▸ Data records
* * * * *

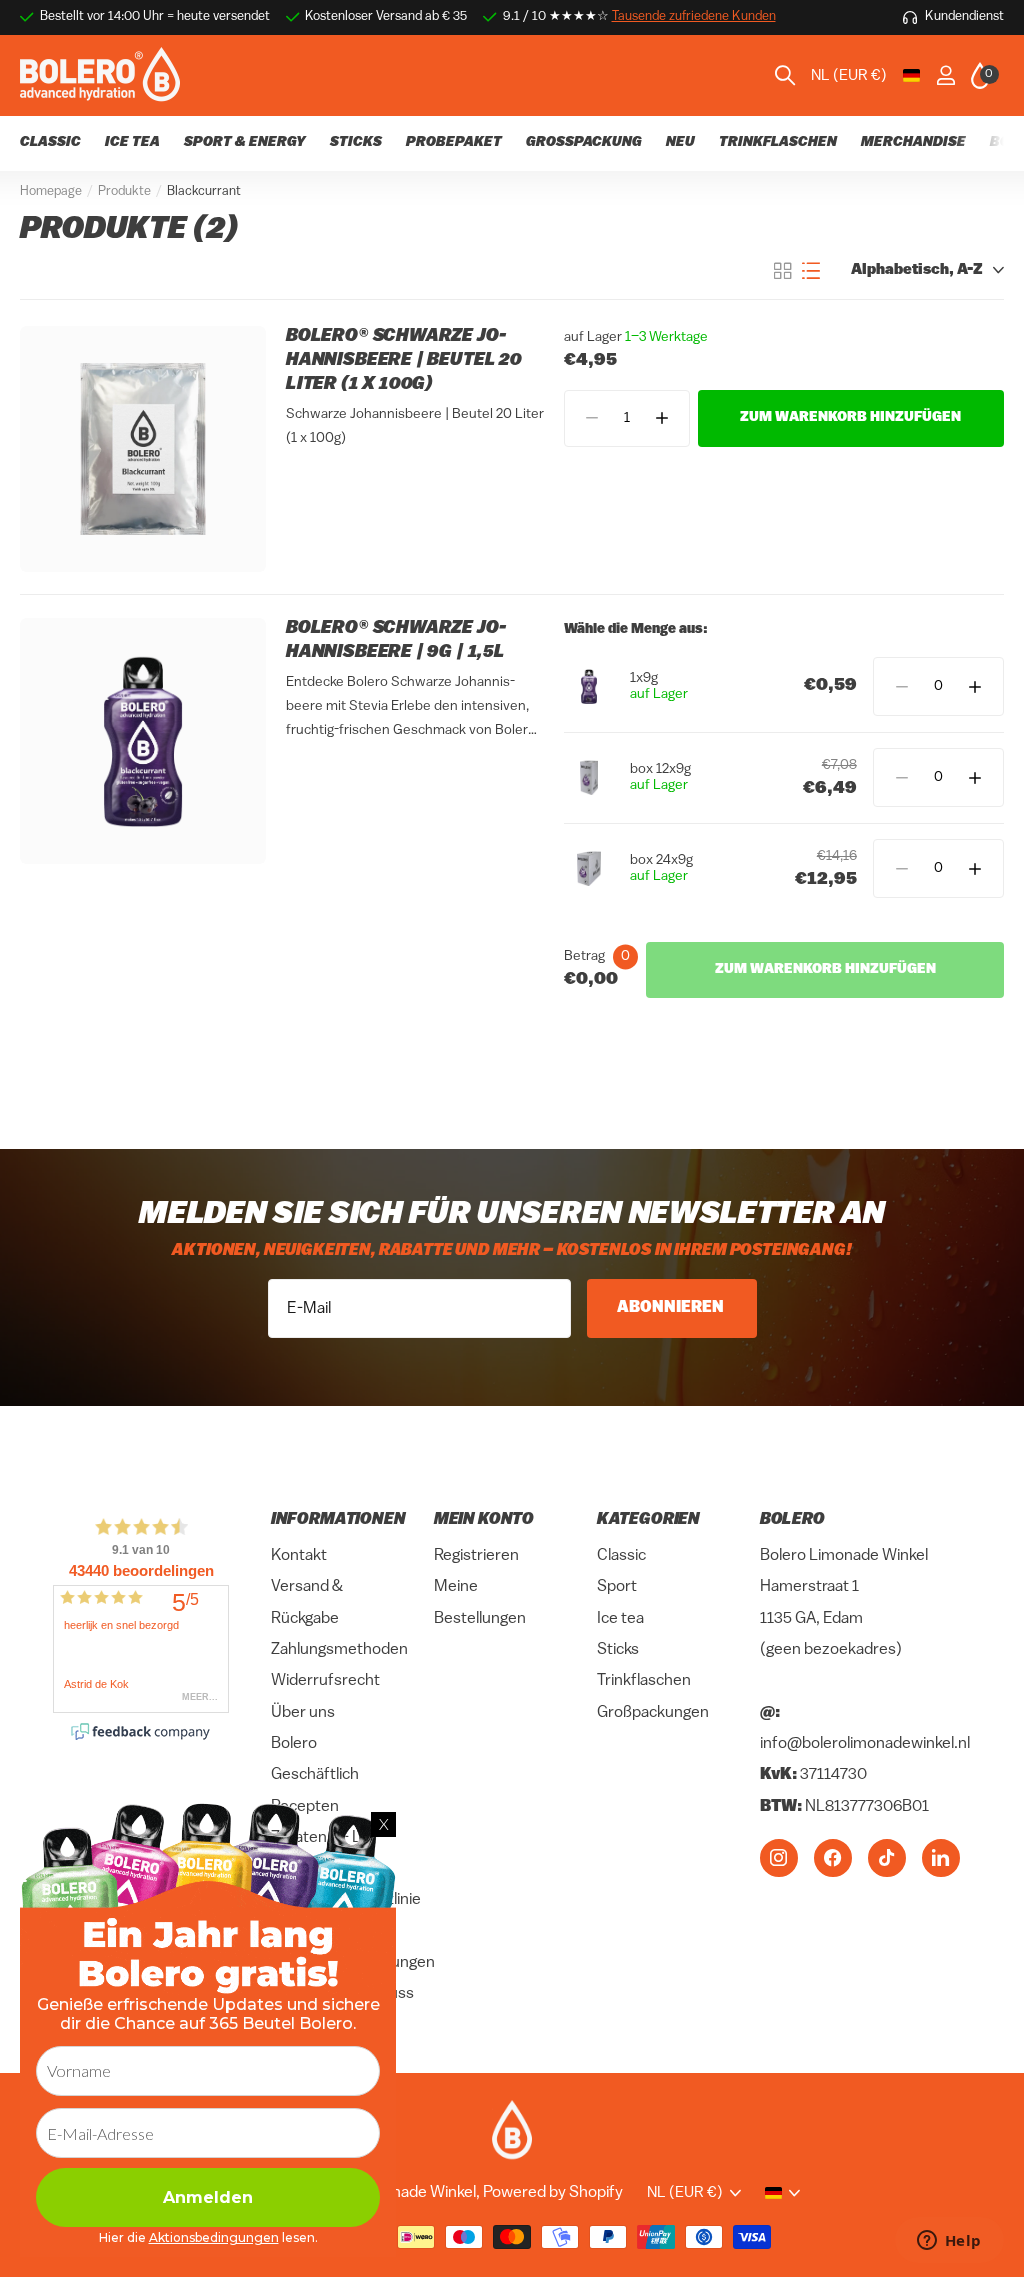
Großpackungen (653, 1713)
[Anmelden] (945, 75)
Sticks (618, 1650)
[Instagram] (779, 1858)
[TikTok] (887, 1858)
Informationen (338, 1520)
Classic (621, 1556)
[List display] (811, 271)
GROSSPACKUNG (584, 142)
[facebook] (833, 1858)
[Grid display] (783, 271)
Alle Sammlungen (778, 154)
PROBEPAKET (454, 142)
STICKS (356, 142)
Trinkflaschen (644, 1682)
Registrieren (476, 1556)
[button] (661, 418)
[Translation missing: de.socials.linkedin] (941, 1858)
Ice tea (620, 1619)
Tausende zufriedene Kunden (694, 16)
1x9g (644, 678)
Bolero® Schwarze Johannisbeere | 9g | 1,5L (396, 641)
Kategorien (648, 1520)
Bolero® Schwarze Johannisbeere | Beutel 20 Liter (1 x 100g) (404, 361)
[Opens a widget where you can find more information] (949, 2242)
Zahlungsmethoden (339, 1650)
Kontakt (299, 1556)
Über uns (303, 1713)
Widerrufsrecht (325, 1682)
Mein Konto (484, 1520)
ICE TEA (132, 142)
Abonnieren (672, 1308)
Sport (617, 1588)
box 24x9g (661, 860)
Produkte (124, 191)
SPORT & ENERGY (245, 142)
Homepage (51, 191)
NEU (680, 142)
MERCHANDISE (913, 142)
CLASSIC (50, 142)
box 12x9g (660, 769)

* * * * *

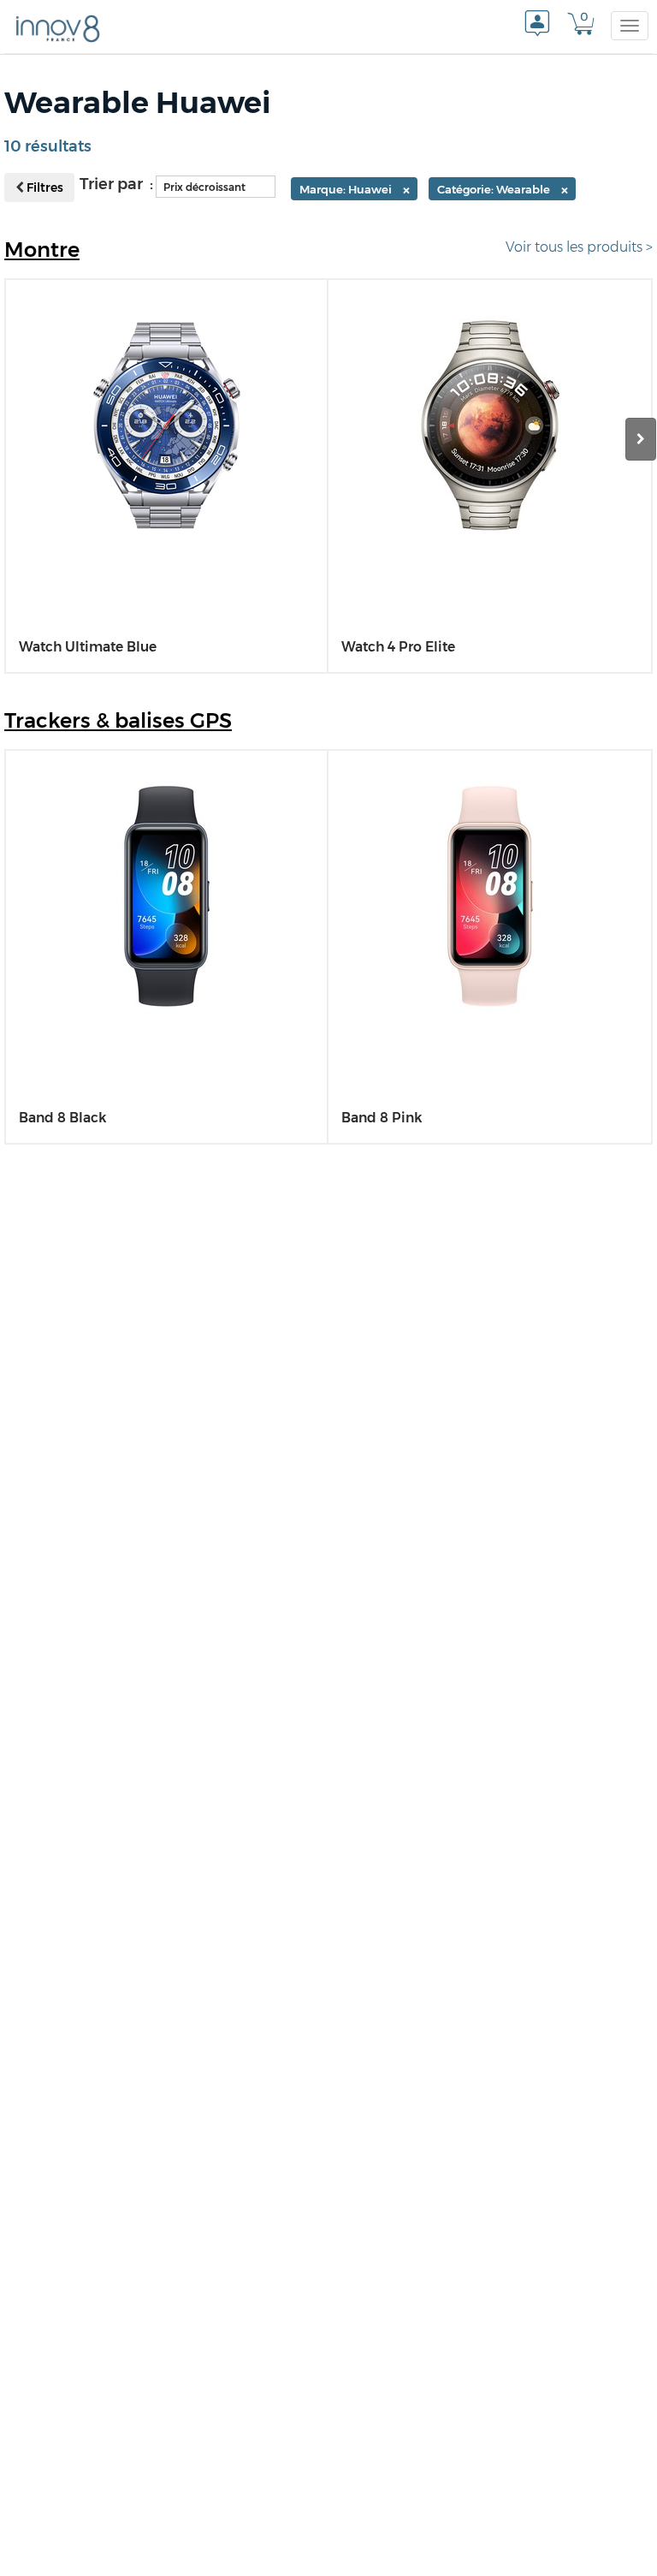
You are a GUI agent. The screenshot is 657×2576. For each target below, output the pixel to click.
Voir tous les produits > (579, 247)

* * * * *

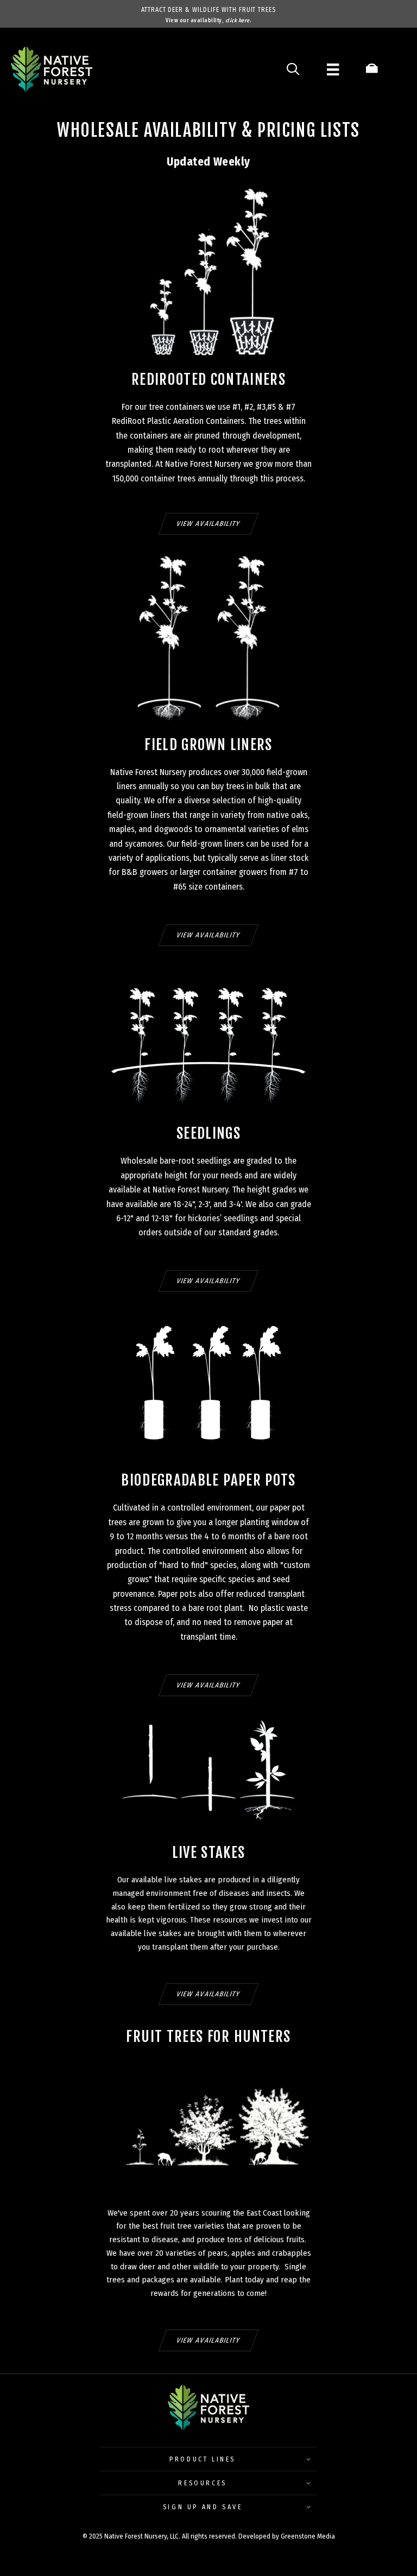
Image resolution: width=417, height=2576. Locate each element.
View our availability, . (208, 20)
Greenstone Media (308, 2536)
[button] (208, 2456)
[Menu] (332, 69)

* * * * *

▸ Task item
Look back at the data above. Transcribe exactly the lines starting at the line that contains "You are a GUI" and ending at the line that contains "Voir tous les produits > (579, 247)".

▸ Solution for this problem
You are a GUI agent. The screenshot is 657×2576. For each target below, output the pixel to click.
Voir tous les produits > (579, 247)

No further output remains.